CHERNOBYL, U.S.S.R. (AP) _ Negligence by three high-ranking officials caused the world’s worst nuclear accident at the Chernobyl plant, but the three did not abandon their posts during the crisis, an official said.

Alexander P. Kovalenko, director of information for the enterprise overseeing operations at the Chernobyl nuclear complex, said Thursday the three men reacted responsibly after the April 26, 1986 accident.

The three - the former plant director, chief engineer and his deputy - have been in prison while the accident was investigated.

The men, who go on trial July 5 in this town 11 miles south of the plant, face a maximum of 12 years in prison if convicted on criminal negligence charges, Kovalenko said.
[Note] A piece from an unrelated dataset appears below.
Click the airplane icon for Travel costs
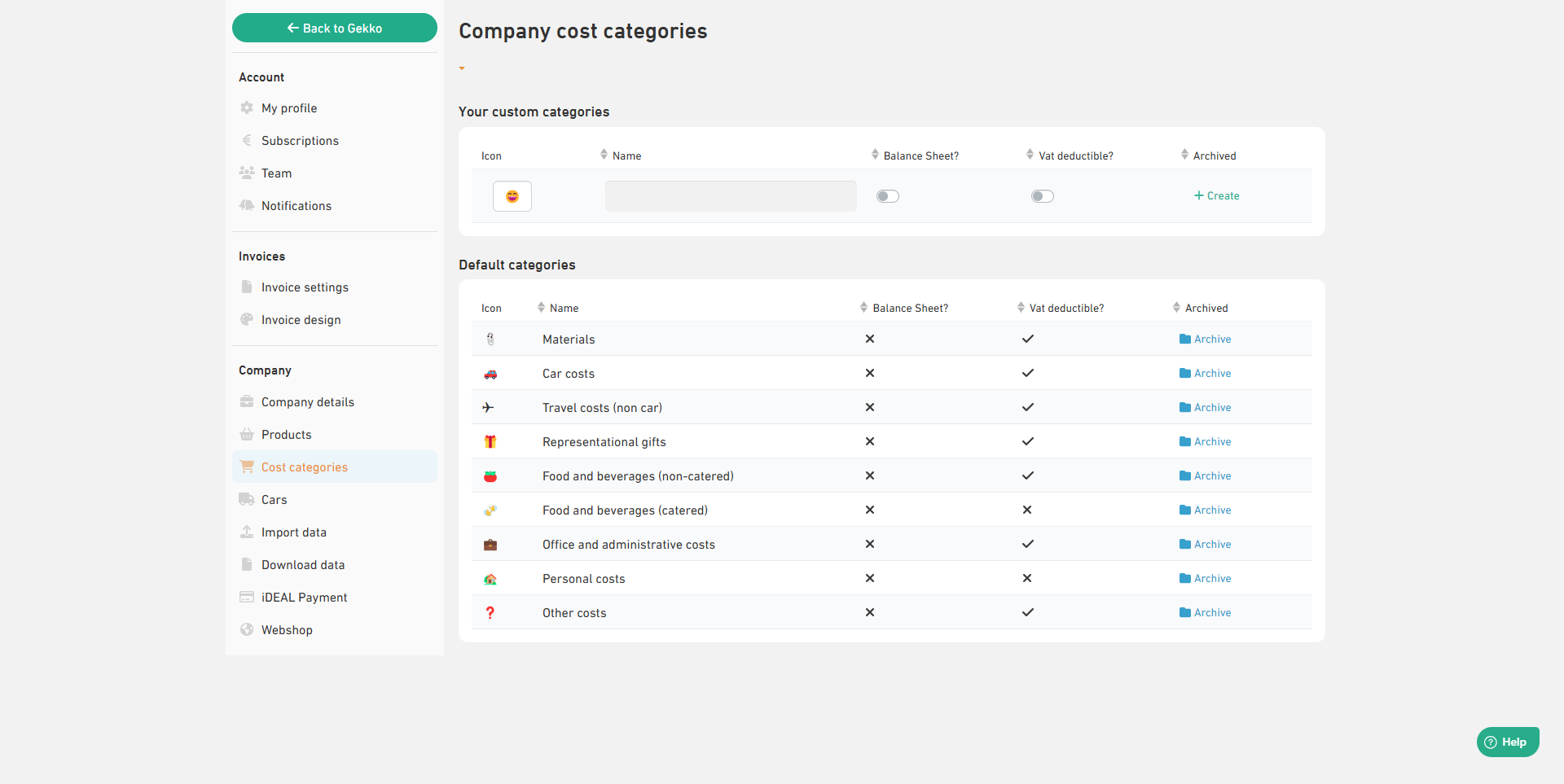Viewport: 1564px width, 784px height. (x=489, y=408)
Following the explosion and fire in Chernobyl’s No. 4 reactor, 31 people died and more than 200 others suffered acute radiation sickness, authorities have said. The government has since judged 27 nearby towns uninhabitable for the foreseeable future.
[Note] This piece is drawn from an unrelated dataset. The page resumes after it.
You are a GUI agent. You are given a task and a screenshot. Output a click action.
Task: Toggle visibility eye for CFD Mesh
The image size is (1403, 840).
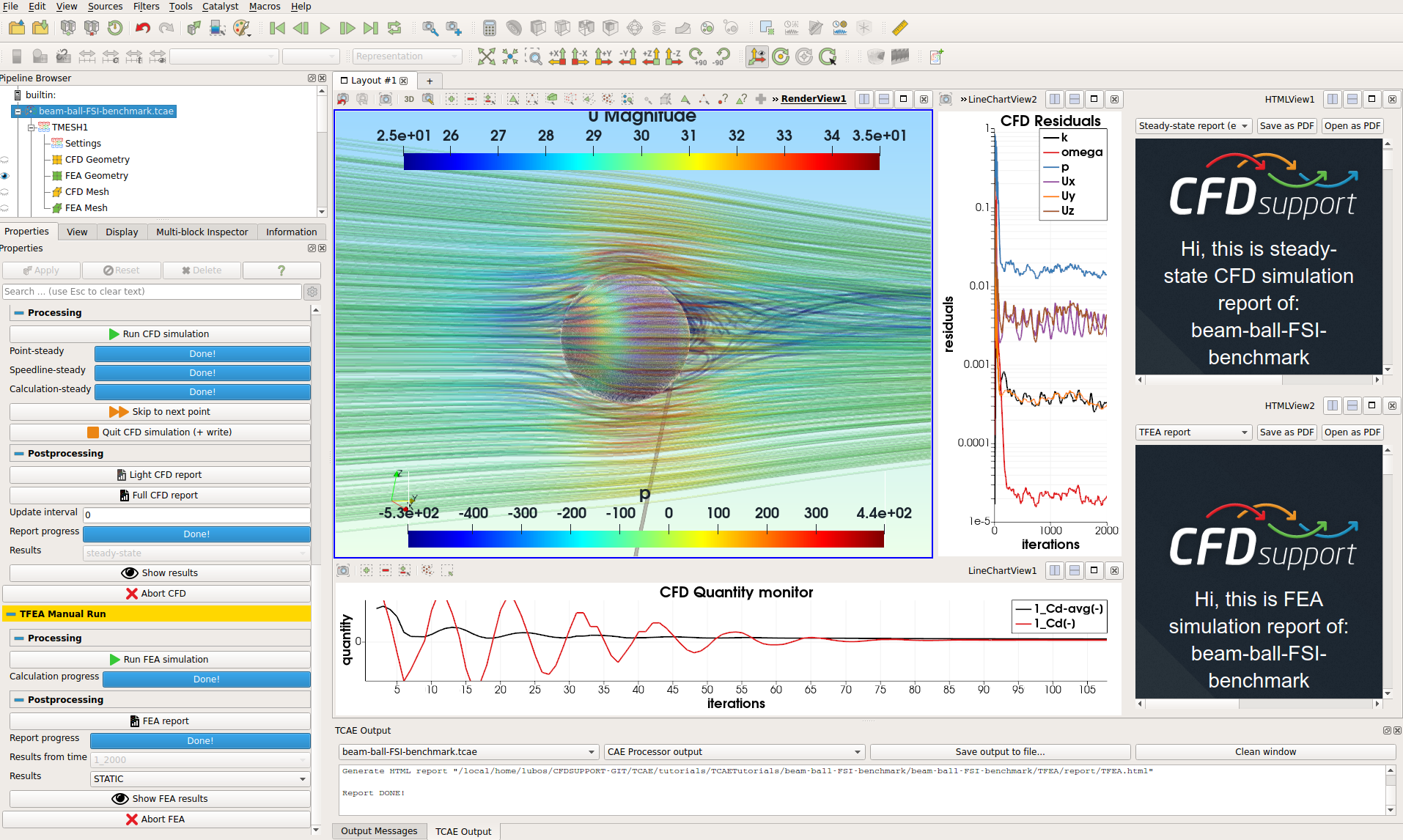[5, 192]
Officials are conducting a massive effort to decontaminate an 18-mile danger zone surrounding the plant, located 80 miles north of Kiev. Some areas of the zone are reported to have radiation levels just a few times higher than normal, well within safety limits, and have been repopulated.

The June issue of the Soviet magazine Yunost reports that top Communist Party and plant management officials fled the scene or went home to arrange their families’ departure before dealing with the disaster.

When reporters visiting the town of Chernobyl asked Kovalenko if the three defendants were among such officials, he said no. ″They didn’t run home to check on their wives and children and stayed on the job ...,″ he said.

Kovalenko described the Yunost article as exaggerated and subjective, and claimed the reporter ″relied on rumors, not facts.″

The reporter, Yuri Shcherbak, quoted area residents as saying they called authorities shortly after the accident occurred and asked why people were not being told to keep their children indoors. He said the evacuation of some areas dragged on for eight days.

According to Kovalenko, the three defendants were responsible for the accident because they allowed unsanctioned experiments to be carried out by workers without sufficient training. ″They failed to educate and prepare the workers and six different safety procedures were violated,″ he said.

Soviet officials have said safety systems were shut off during the experiments, leading to an explosion and fire that spewed out radiation.

Kovalenko gave these descriptions of the defendants:

- Viktor P. Bryukhanov, 51, former director of Chernobyl’s four-reactor plant, had worked there most of his career before his dismissal and arrest last June. A native of Tashkent, the capital of the Soviet Republic of Uzbekistan, Bryukhanov was a turbine engineer before rising to the station’s top job. His wife, Valentina, still works at the station as an engineer in the industrial section.

- Nikolai M. Fomin, the former chief engineer, ″spent his 50th birthday in prison.″ Fomin, from the Donetsk area, was trained as an electrician.

- Anatoly S. Dyatlov was born in 1931 and worked as director of the No. 2 reactor before becoming Fomin’s deputy.

The No. 1 and No. 2 reactors were not damaged in the accident and were put back into service last fall.

Plant officials say they expect to have reactor No. 3 on line late this year. Work on the station’s nearly completed fifth and sixth reactors has been suspended at least until 1991.

The reactor destroyed in the accident has been entombed in concrete.